Reply to this comment By STS on 2008-03-09 20:00:25
Churchill died several decades ago.
Reply to this comment By jin on 2008-03-09 21:23:10
Interest payments on our combined debts (private + federal + state + local) are larger than the profits our economy can generate. And this is true im much of the developed world (think of Japan's debt at 195% GDP). Economic contraction is guaranteed. And default will yet again remind us of the tyranny a majority can force on a minority using democratic means.
Reply to this comment By Anonymous on 2008-03-09 21:28:39
Although I'm fully in agreement with the thrust of your typically thoughtful post, I would note that 1999 was toward the end of a spectacular boom rather than a representative year.

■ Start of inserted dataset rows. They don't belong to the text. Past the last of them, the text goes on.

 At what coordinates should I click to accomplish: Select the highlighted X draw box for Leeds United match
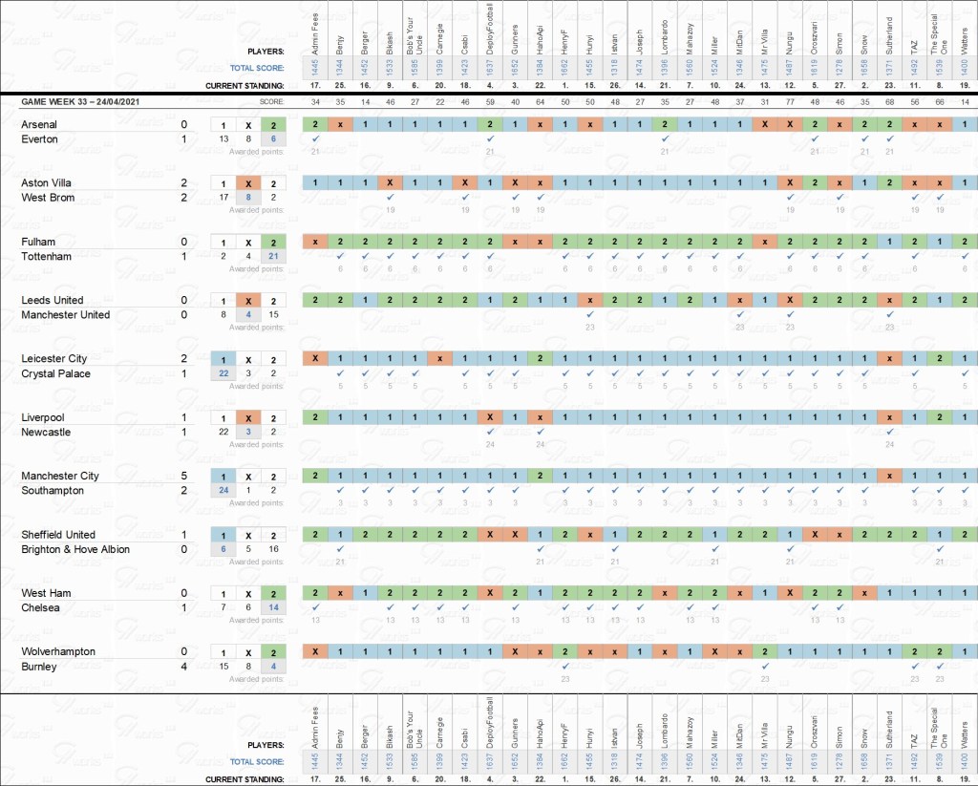coord(248,301)
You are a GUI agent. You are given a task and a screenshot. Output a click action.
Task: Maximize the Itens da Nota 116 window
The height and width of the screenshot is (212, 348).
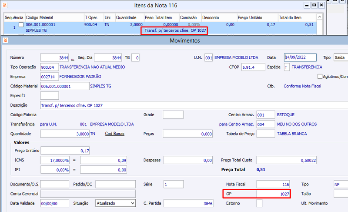click(x=314, y=5)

The phenomenon you are discussing might be somewhat described by the fact that total US debt now exceed 300% of GDP whereas in the 1980's it averaged ~half that much. We are approaching the end of a global credit bubble, which will play out in a fascinating manner for those observing it from an armchair.
Reply to this comment By algernon on 2008-03-09 21:29:02
Put money into the hands of consumers, the poorer the better, and not just enough for subsistence. We live in a world of many products and services, we can't expect the system to work if consumer purchasing power is limited to just what they need for staples. By some measures there has been no increase in US real wages since 1982. You can't support new industries, services and technologies on thin air, especially when productivity dividends are denied the consumer, e.g. oil. Moving to a debit based (as opposed to credit) system would be worth thinking about when we get out of this mess. We are all born into a world of familial, social and cultural wealth and natural wealth. We also need to consider that much perceived personal and corporate wealth is digital and not subject to scarcity. Prices tend to fall for this sort of thing. Connectivity is much the same. These technological "rains of gold" have been around for sometime now but somehow we always treat them as some sort of passing aberration. These people seem to have their heads screwed on properly. http://www.safehaven.com/article-9651.htm
Reply to this comment By Taxpayer on 2008-03-09 21:59:13
Brad Just a stupid question:for the US itself, with its rising international debt balanced by the rising value of the its foreign equity portfolio. Care to elaborate? Actually, the more worrying item of household indebtedness which seems to have been obscured by all the subprime uproar would be credit card debt which has also been securitized right along with auto loans and mortgages. If income hasn't increased, mortgages and house equity have (up till now) and consumption has risen much more compared to income, mortgages and house equity (no real figures to compare, so just going on a wing) and savings are down, it would reason that the real hidden problem is credit via loans and credit card debt. Thoughts anyone?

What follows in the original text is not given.